Le bonheur de le savoir au Ciel ne fait bien sûr pas disparaître la douleur de ce tragique arrachement, mais il permet aux chrétiens que nous sommes de ne pas devenir fous de tristesse en cette vallée de larmes. C’est donc en chrétiens que nous abordons cette difficile journée et les éléments de joie, de véritable joie, que nous manifestons au milieu de notre douleur sont, à vrai dire, nous le savons un peu incompréhensibles par bien des gens, de bonnes personnes et des personnes de bonne volonté. Et pourtant il est bien vrai que tout n’est pas malheur et tristesse puisque la foi et l’espérance nous donnent des certitudes heureuses. Et vous pouvez même témoigner, Colomban et Marie, de la délicatesse du Ciel tout au long de cette épreuve. Le Christ, Notre Dame et quelques saints du ciel vers lesquels vous vous êtes tournés ont vécu avec vous ce drame et vous ont aidé à porter votre croix.

Nous fêtions dimanche dernier la Purification de la Vierge Marie et la présentation de Jésus au Temple. Et cette fête, tout à la fois joyeuse et triste, vient particulièrement accompagner l’enterrement d’Emile. Saint Joseph et Notre Dame étaient venus, joyeux, se soumettre aux cérémonies exigées par la loi juive quarante jours après la naissance de l’Enfant Jésus, offrant en particulier deux petites colombes en rachat d’un garçon premier né dont le Seigneur réclamait la propriété depuis la libération des Hébreux du pays d’Egypte. Le prophète saint Siméon rendit alors grâce à Dieu d’avoir vu le Messie attendu par tout Israël, « lumière pour éclairer les nations » païennes. Puis l’évangile continue, au-delà du passage que nous avons entendu à la messe : Siméon avertit la mère de Jésus qu’un glaive de douleur transpercerait son cœur car son fils bien-aimé vient accomplir les Ecritures et racheter l’humanité fautive par le sacrifice de la Croix, librement consenti par amour. Cette fête liturgique vient ainsi clore le cycle de Noël, encore rappelé par la préface de la messe. Elle vient clore le temps de l’innocence de l’enfance, en quelque sorte, pour nous introduire dans le mystère de la Croix rédemptrice, présente dès la naissance de Jésus, motif de l’incarnation de Dieu au milieu de nous.

* Données enregistrées *
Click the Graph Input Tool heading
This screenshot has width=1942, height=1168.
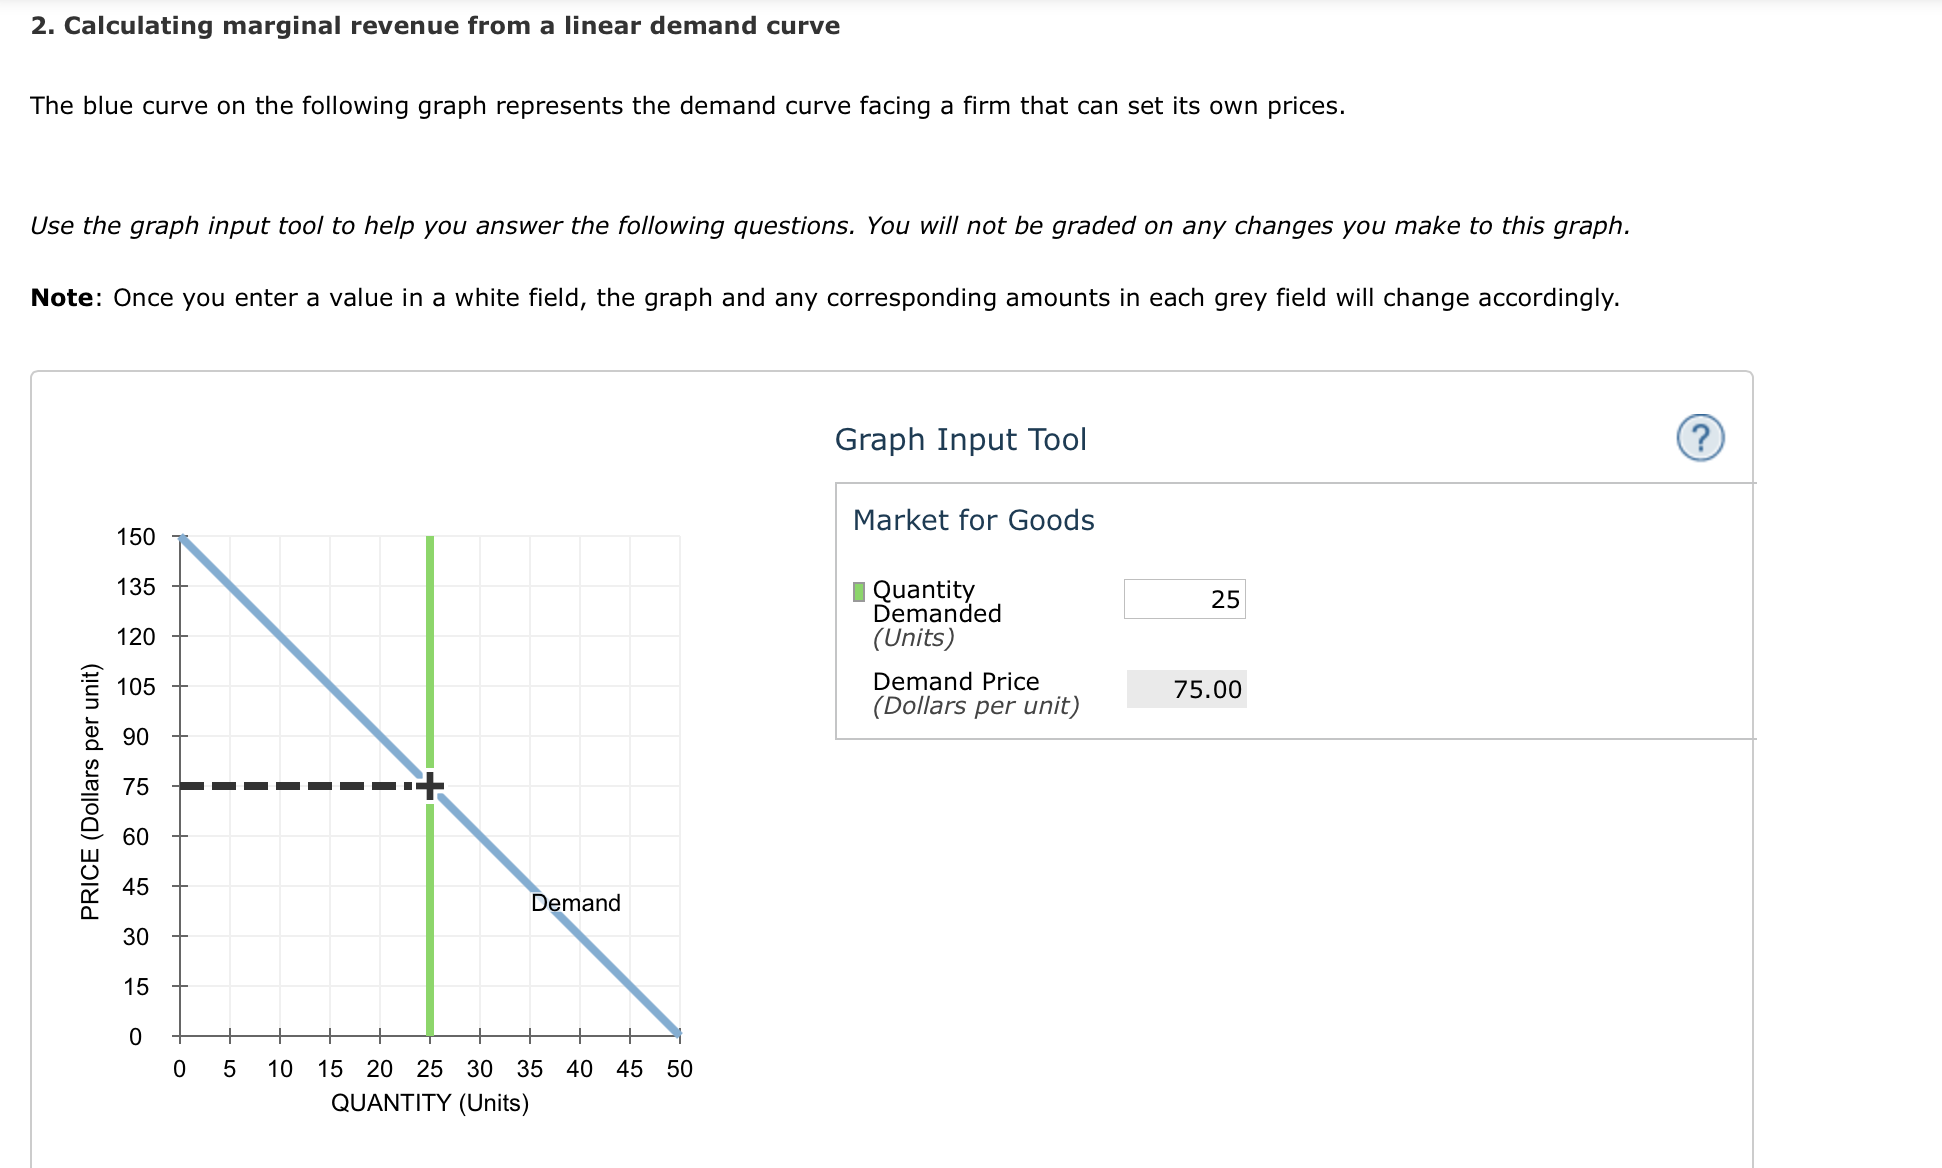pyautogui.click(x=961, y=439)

* Consigne 1 *
Réécrivez le passage de l'extrait commençant par « Le bonheur de » et allant jusqu'à « porter votre croix. », en remplaçant « épreuve » par « souffrance ».
* Consigne 2 *
Pour chacune des affirmations suivantes, indiquez par oui ou par non si elle concorde avec l'extrait, en citant mot pour mot le passage qui tranche : (a) La fête de la Purification de la Vierge Marie a été célébrée le dimanche précédent. (b) Saint Joseph et Notre Dame offrirent deux agneaux au Temple. (c) Cette fête liturgique ouvre le cycle de Noël.

* Réponse 1 *
Le bonheur de le savoir au Ciel ne fait bien sûr pas disparaître la douleur de ce tragique arrachement, mais il permet aux chrétiens que nous sommes de ne pas devenir fous de tristesse en cette vallée de larmes. C’est donc en chrétiens que nous abordons cette difficile journée et les éléments de joie, de véritable joie, que nous manifestons au milieu de notre douleur sont, à vrai dire, nous le savons un peu incompréhensibles par bien des gens, de bonnes personnes et des personnes de bonne volonté. Et pourtant il est bien vrai que tout n’est pas malheur et tristesse puisque la foi et l’espérance nous donnent des certitudes heureuses. Et vous pouvez même témoigner, Colomban et Marie, de la délicatesse du Ciel tout au long de cette souffrance. Le Christ, Notre Dame et quelques saints du ciel vers lesquels vous vous êtes tournés ont vécu avec vous ce drame et vous ont aidé à porter votre croix.

* Réponse 2 *
(a) Oui : « Nous fêtions dimanche dernier la Purification de la Vierge Marie ».
(b) Non : « offrant en particulier deux petites colombes ».
(c) Non : « Cette fête liturgique vient ainsi clore le cycle de Noël ».